UNE PUCE, ÉPARGNEZ-LA

Article publié dans la Lettre n° 341
du 21 mai 2012


UNE PUCE, ÉPARGNEZ-LA, de Naomi Wallace. Traduction Dominique Hollier. Mise en scène et scénographie Anne-Laure Liégeois avec Catherine Sauval, Guillaume Gallienne, Christian Gonon, Julie Sicard, Félicien Juttner.

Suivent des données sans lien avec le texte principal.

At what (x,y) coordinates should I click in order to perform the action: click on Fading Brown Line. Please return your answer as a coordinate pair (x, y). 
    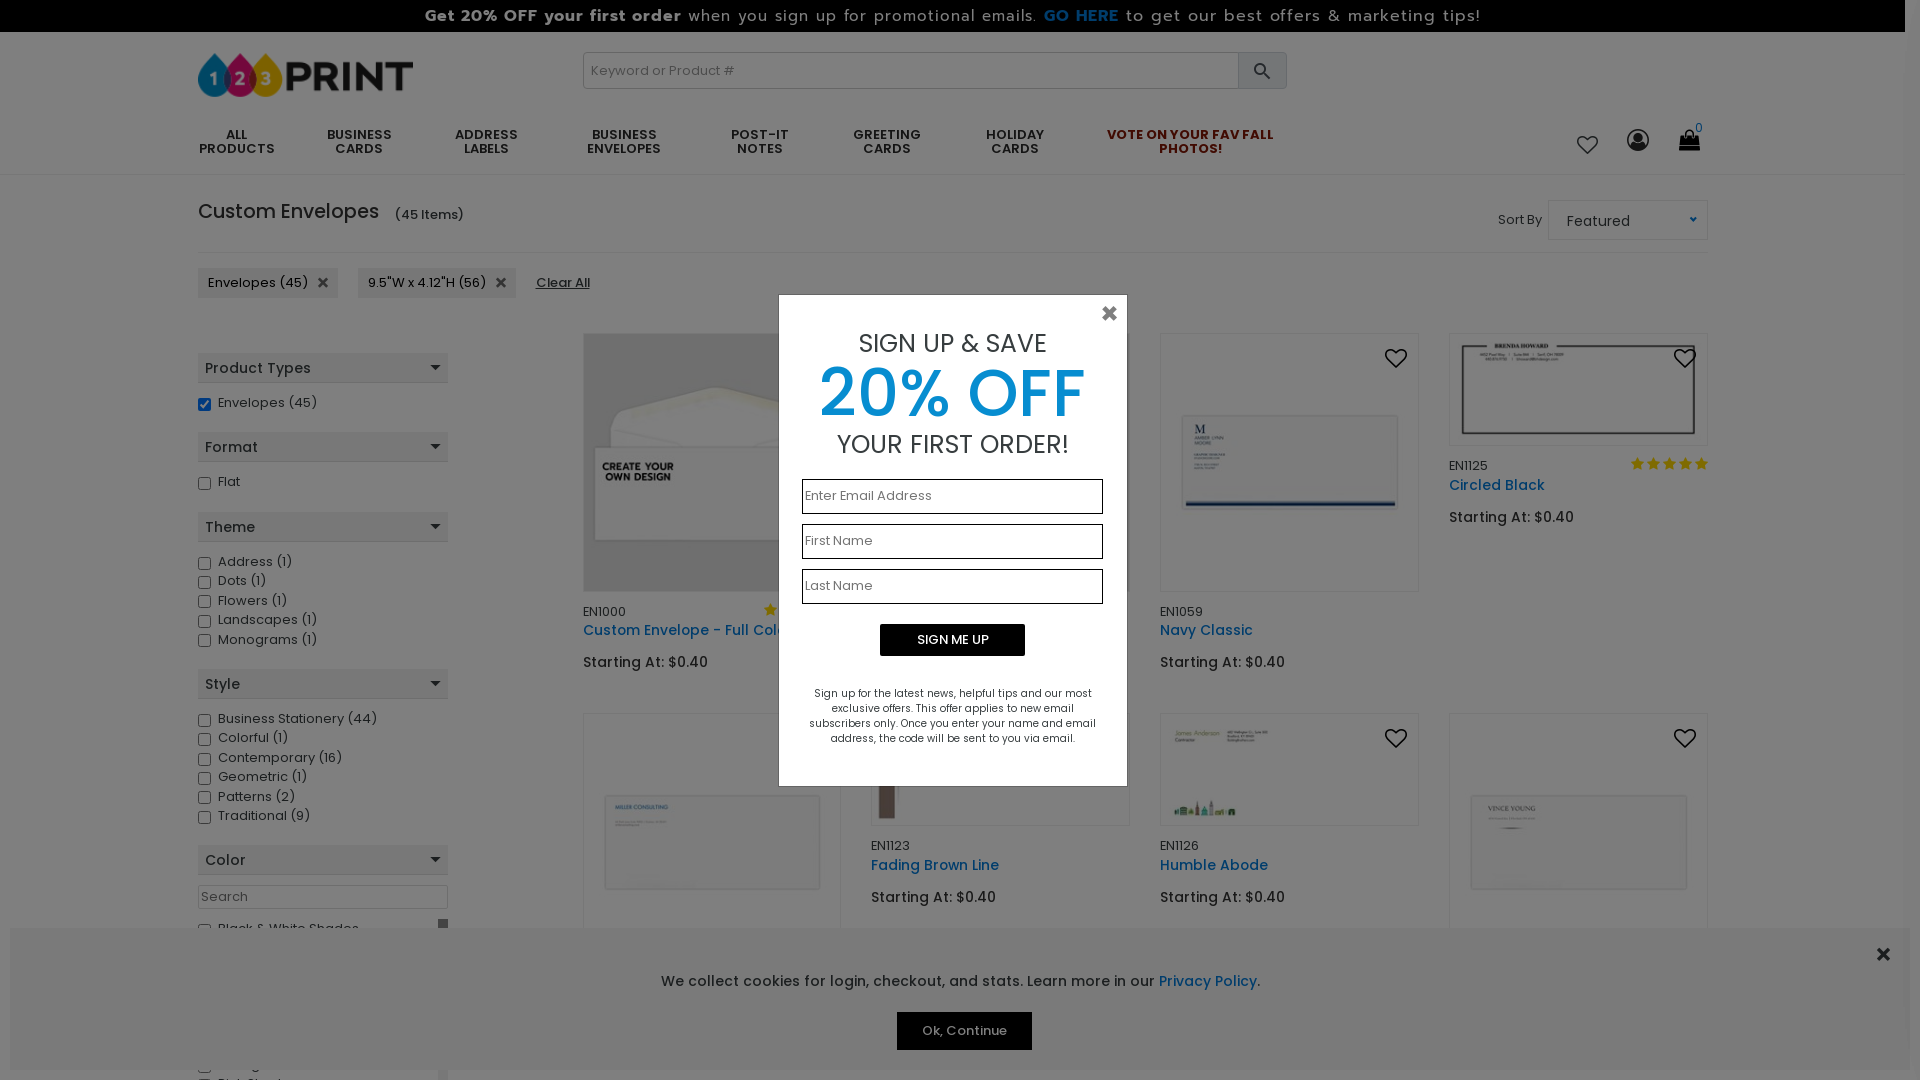
    Looking at the image, I should click on (1000, 770).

En 1665, à Londres, une épidémie de peste décime la population. Les nantis et les opportunistes ont quitté la ville. La famille royale s’est prudemment réfugiée à Oxford. Les Snelgrave sont restés. Ils ont vu mourir tous leurs domestiques et sont « assignés à résidence ». Un garde posté devant leur porte, veille. Il ne leur reste plus que trois jours avant la fin de leur quarantaine. C’est ce moment que choisissent Bunce, un jeune homme, et Morse, une fillette de douze ans joliment vêtue, pour s’introduire dans la maison. L’ un se dit marin, l’autre se présente comme la fille des voisins. Leur intrusion repousse la libération des Snelgrave de trois semaines.

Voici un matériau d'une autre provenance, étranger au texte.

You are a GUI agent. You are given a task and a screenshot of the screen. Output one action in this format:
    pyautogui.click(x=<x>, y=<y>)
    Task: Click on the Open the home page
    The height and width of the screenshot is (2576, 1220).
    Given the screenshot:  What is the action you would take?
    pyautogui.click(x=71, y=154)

Au fil des jours, les relations entre ce couple de bourgeois conformistes, le marin et la fillette évoluent en fonction de ce qu’ils ont été et sont à présent, en fonction des épreuves qu’ils ont traversées. Face à la réalité de cette peste qui accomplit son œuvre de destruction, approvisionnant jour après jour le gouffre insatiable des fosses communes, les conventions sociales vont exploser.
L’américaine Naomi Wallace dit avoir eu une vision déformée des réalités sociales de son pays. Elle s’est peu à peu imprégnée des véritables enjeux sociaux : le pouvoir, l’amour, la mort, et en restitue l’essence. Le titre de sa pièce, étrange au premier abord, lui a été inspiré d’un poème du XVIIe siècle de John Donne : The Flea. « Une puce nous a piqué tous les deux, nos deux sangs se sont mêlés, nous sommes unis dans ce corps ». La puce est le vecteur de la peste. L’effroyable maladie tue sans distinction de classe sociale. Ici, elle lie le sort de Bunce, le marin pauvre à celui de Darcy, la bourgeoise sèche. Elle lie aussi Snelgrave et Morse.

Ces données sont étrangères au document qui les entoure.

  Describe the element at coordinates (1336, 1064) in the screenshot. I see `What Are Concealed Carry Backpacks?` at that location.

L’écriture de Naomi Wallace, dont l’adaptation est remarquable, explore avec la précision d’un entomologiste le destin de ces personnages que les hasards d’une rencontre improbable confrontent.
« Du point de vue de l’histoire, les pauvres ne pourraient jamais se mettre aux belles chaussures. Ils ne l’ont jamais fait et ne le feront jamais ». Les circonstances vont faire voler en éclat cette certitude de Snelgrave, modelé par son statut social. Guillaume Gallienne joue sur le fil ce rôle de bourgeois méfiant au début, puis plus conciliant, dévoilant la rancœur d’un homme sensuellement brisé par un drame qui l’a écarté de sa femme. Celle-ci, figée dans sa quarantaine frustrée, apprend le merveilleux tourment d’une sexualité avortée. Catherine Sauval lui confère une extrême sensibilité. Julie Sicard apporte quant à elle à Morse la dualité troublante du personnage, fillette dont le secret est très tôt dévoilé, déjà femme pour avoir été privée d’enfance. Félicien Juttner exprime formidablement bien la rudesse de Bunce, marin très jeune, ayant pourtant derrière lui toute une vie au long cours. L’ univers clos, rétréci du début, seulement troublé par les intrusions intempestives de Kabe le gardien, dont Christian Gonon relève l’opportunisme sordide, s’agrandit avec l’ouverture d’une brèche dans un corps social, dans lequel un autre corps social n’aurait jamais dû s’engouffrer. Cette pénétration en ouvre une autre beaucoup plus intime.
Sur scène, la pièce principale s‘agrandit, les portes se multiplient, n’ouvrant pas sur le monde extérieur barricadé, mais sur une nouvelle dimension, de nouvelles perspectives. Le travail de mise en scène et de scénographie d’Anne-Laure Liégeois éclaire parfaitement ce bouleversement intérieur, extrait d’un monde cruel, mais d’une cruauté que les personnages se défendent d’exercer. Comédie-Française au Théâtre éphémère 1er.